With ratings and rankings, competitions and talent shows, our daily lives are being shaped and increasingly dominated by the societal practice to compare. Many modern sciences only evolved and became professions by applying an explicit method of comparisons through which they always claimed a particular increase in objectivity. Comparisons are ubiquitous; the operations associated with them seem to be anthropological givens. Nonetheless, despite frequent speculations that comparing increased during certain epochs and in modern societies up to now, hardly anything is known about the societal and cultural causes, about the functions and effects of comparing. The SFB “Practices of Comparing” is therefore exploring a new research paradigm by shifting attention from what is a seemingly invariant operation the comparison – to the history and culture of a practice – doing comparisons. What do people do when they compare?

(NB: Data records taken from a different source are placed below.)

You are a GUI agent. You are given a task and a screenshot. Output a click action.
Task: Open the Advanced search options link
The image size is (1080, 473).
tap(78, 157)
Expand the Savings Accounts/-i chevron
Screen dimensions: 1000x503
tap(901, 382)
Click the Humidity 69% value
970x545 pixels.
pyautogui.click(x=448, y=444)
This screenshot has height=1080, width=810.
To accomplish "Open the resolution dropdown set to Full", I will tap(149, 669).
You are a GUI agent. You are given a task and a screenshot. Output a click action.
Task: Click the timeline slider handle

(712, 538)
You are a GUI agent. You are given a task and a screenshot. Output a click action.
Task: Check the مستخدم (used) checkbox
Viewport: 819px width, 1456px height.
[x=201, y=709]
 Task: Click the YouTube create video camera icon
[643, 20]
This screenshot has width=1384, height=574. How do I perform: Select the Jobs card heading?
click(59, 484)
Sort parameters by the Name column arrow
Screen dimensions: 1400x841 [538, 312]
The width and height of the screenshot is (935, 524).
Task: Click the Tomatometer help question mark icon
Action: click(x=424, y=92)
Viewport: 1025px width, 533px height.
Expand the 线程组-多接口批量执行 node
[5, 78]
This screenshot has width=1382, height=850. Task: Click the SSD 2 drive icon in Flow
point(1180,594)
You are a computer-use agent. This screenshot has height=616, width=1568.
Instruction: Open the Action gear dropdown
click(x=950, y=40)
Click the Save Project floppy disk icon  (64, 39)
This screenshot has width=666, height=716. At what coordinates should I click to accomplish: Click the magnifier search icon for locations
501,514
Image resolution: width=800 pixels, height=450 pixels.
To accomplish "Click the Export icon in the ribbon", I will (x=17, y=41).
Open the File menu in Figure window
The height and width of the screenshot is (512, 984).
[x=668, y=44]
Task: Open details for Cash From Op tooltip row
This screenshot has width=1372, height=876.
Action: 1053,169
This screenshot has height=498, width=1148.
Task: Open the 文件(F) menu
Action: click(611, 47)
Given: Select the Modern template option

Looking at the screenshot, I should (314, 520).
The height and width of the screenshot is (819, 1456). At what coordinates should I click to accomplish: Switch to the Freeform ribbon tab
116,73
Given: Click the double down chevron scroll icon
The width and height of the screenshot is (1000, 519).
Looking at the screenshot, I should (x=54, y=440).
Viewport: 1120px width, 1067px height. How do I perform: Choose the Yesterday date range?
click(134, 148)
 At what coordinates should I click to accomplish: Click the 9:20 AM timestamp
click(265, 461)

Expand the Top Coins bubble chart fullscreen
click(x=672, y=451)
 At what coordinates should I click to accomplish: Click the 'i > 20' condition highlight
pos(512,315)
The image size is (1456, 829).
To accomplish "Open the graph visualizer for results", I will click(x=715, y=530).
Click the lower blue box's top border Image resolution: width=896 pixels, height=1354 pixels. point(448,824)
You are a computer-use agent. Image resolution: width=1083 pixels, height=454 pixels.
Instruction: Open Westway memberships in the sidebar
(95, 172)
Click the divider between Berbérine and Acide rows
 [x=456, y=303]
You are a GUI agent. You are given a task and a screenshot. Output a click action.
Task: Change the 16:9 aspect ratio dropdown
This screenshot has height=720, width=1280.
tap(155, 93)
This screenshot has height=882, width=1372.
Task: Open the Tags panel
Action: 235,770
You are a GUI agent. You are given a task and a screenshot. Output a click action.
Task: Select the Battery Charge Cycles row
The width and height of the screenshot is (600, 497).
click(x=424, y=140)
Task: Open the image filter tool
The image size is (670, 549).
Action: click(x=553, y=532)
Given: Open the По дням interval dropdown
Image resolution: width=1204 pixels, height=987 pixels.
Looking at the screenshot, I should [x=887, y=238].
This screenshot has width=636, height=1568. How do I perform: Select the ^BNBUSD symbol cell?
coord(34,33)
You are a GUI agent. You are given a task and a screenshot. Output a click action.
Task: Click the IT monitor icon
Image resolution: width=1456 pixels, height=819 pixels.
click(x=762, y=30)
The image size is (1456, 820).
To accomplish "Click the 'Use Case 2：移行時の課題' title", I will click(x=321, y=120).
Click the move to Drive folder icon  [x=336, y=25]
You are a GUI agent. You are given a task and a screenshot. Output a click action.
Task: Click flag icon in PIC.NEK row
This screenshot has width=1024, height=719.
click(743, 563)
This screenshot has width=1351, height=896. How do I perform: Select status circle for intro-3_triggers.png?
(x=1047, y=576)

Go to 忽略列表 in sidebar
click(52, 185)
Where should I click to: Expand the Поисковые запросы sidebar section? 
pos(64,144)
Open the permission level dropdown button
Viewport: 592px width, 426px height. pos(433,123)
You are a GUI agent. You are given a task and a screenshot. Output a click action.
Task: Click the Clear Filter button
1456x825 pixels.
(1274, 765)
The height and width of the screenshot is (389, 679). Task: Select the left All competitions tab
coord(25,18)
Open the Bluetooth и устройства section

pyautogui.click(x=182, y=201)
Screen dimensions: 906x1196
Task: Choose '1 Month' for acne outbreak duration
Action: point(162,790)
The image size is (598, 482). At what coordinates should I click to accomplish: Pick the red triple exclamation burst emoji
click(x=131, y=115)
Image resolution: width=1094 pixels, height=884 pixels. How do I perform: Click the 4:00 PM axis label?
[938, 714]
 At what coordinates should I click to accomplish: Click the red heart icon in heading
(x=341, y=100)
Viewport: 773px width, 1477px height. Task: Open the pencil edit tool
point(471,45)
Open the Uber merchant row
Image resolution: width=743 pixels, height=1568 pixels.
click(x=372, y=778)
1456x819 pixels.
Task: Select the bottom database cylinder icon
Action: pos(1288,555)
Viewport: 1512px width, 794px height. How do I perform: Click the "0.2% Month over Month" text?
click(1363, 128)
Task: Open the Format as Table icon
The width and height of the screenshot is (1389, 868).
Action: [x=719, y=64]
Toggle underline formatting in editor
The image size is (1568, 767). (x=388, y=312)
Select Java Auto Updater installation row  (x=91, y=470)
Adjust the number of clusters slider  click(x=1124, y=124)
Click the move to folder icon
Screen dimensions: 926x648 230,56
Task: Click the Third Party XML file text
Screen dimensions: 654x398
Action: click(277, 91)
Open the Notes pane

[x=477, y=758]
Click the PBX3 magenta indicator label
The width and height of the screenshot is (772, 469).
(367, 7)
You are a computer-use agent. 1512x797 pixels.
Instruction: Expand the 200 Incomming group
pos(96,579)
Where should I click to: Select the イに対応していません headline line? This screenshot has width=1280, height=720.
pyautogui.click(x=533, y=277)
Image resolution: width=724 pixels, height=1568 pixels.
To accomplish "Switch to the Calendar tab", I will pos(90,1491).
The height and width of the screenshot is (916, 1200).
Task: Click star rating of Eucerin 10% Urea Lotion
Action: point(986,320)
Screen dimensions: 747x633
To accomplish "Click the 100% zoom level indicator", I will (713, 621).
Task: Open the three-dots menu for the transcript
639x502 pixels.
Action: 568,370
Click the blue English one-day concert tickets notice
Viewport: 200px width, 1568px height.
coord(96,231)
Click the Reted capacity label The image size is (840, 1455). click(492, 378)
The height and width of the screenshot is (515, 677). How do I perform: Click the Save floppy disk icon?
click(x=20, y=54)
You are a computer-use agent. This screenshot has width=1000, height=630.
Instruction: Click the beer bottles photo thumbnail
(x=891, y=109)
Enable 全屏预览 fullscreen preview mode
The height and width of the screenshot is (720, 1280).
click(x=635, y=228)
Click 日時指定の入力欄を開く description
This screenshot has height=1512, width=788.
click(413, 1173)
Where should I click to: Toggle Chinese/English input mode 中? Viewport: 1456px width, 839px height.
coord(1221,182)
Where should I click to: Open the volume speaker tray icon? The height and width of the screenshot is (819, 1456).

In line with the practice turn in contemporary theory, the interdisciplinary research team – drawn from the fields of history, literary studies, philosophy, historical image studies, political science, and law – is studying how the historically varying practices of comparing merge to form routines, rules, habitus, institutions, and discourses. Through this process, to compare not only create structures but also trigger mid-range dynamics or even comprehensive change. We propose that the practices of comparing are not just subject to historical change but simultaneously contribute to historical change in previously underrated ways.
By spending the next twelve years studying such a fundamental practice for forming the order and dynamics of modern, and purportedly not modern, European and non-European societies, the SFB aims to promote a new way of thinking about history, societies, and historical change within the context of contemporary historical and cultural theories.